Is the topologist's sine curve a manifold?

The topologist's sine curve $S$ is a subspace of $\mathbb{R}^2$ meaning that it is a subset of $\mathbb{R}^2$ and inherits its topology from the topology of $\mathbb{R}^2$. In order to be a manifold it must be locally Euclidean in the inherited topology. That means that it must also be locally connected but, as noted, it is not locally connected on $0\times[-1,1]$.

You ask whether perhaps some other topology on $S$ would make it a manifold.

Perhaps, but with some topology other than the one it inherits from $\mathbb{R}^2$ it is no longer the topologist's sine curve.


Choosing a specific subset $I$ and showing that there's no coordinate chart for $I$ is not enough.

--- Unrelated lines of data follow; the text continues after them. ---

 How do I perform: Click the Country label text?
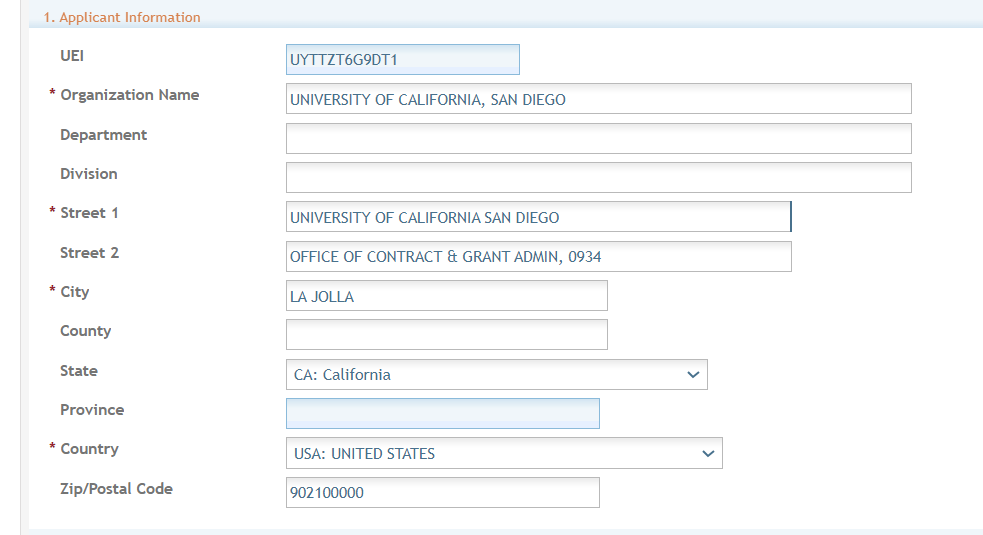(89, 449)
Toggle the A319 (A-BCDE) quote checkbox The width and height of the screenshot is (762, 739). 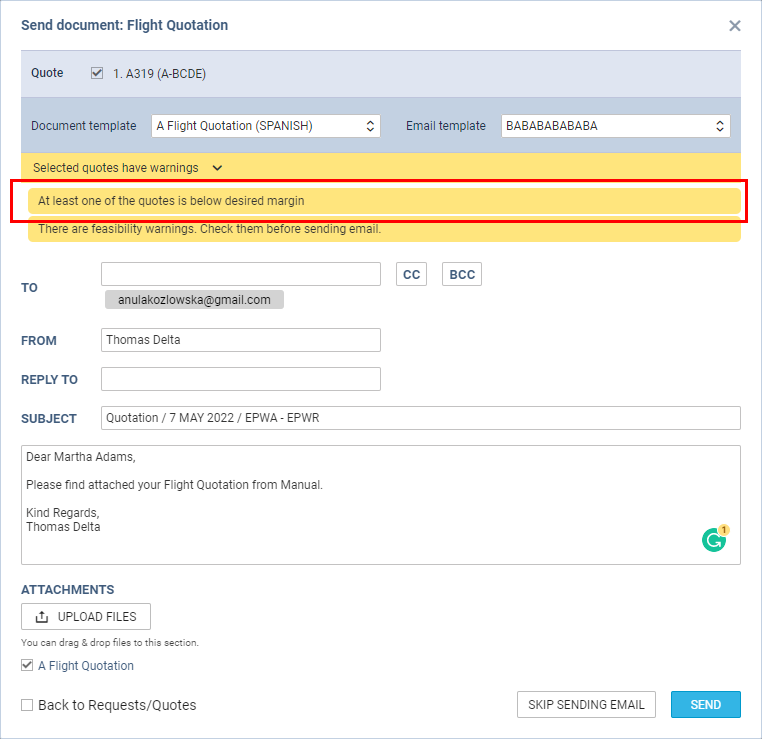coord(97,73)
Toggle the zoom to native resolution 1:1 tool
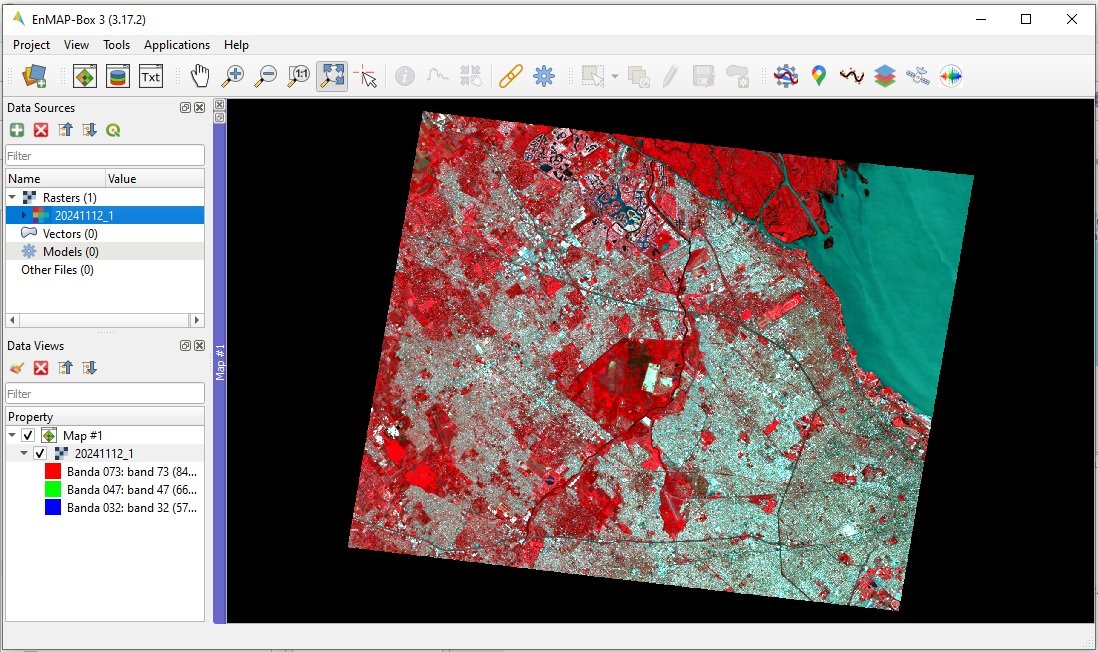1098x652 pixels. tap(297, 76)
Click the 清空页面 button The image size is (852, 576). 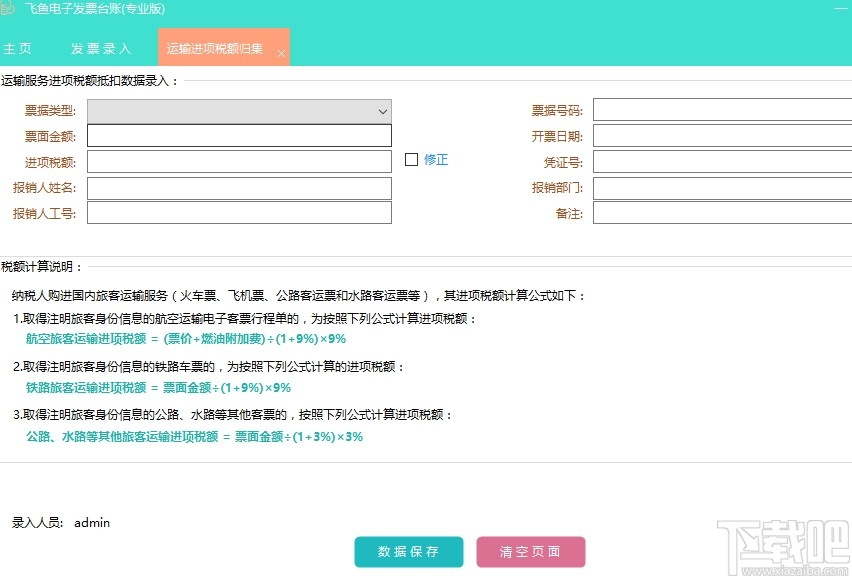pyautogui.click(x=531, y=551)
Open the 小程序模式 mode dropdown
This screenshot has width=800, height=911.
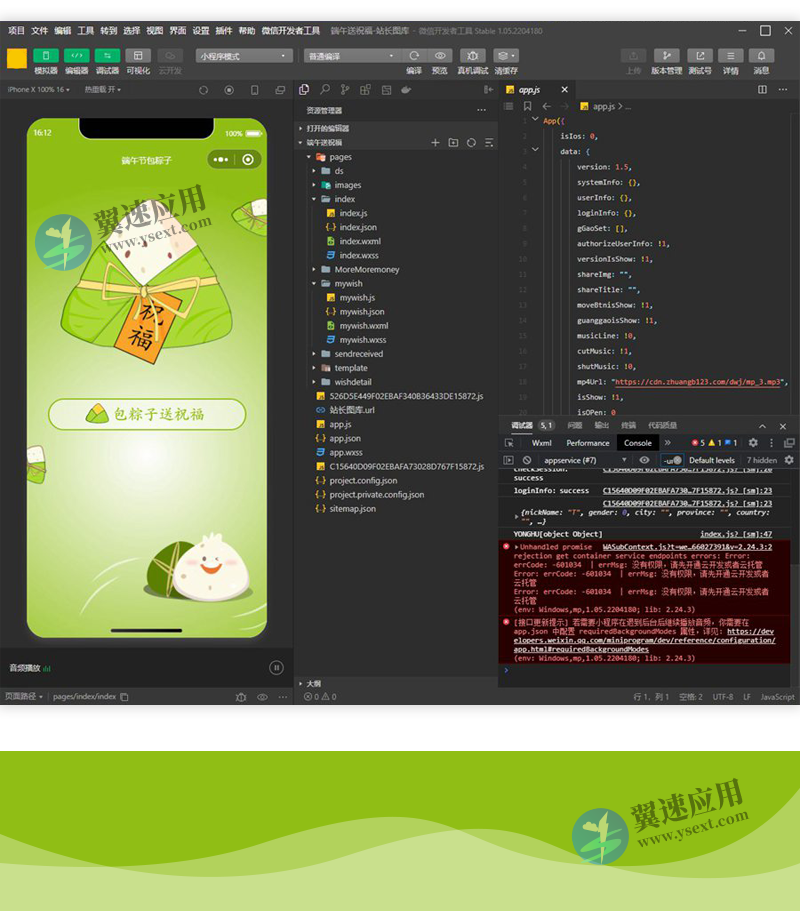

However, you are indeed very close with your idea.

If $S$ is a manifold, then by definition the point $p=(0,0)$ must have a neighborhood which is homeomorphic to $\Bbb{R}^n$. However, $\Bbb{R}^n$ is path connected, and all neighborhoods of $p$ are not. Path connectedness is preserved by homeomorphism. Therefore $S$ cannot be a manifold.

You can consider the same set with a different topology, but as John has pointed out, you are no longer talking about the Topologist's Sine Curve anymore. Any intuition you have about what that topological space "looks like" goes out the window if you introduce a different topology.

For instance, you can give $S$ the discrete topology, which means every subset of $S$ is open. Then for every $p\in S$, $\{p\}$ is a neighborhood of $S$ which is homeomorphic to $\Bbb{R}^0$, so it is a $0$-manifold.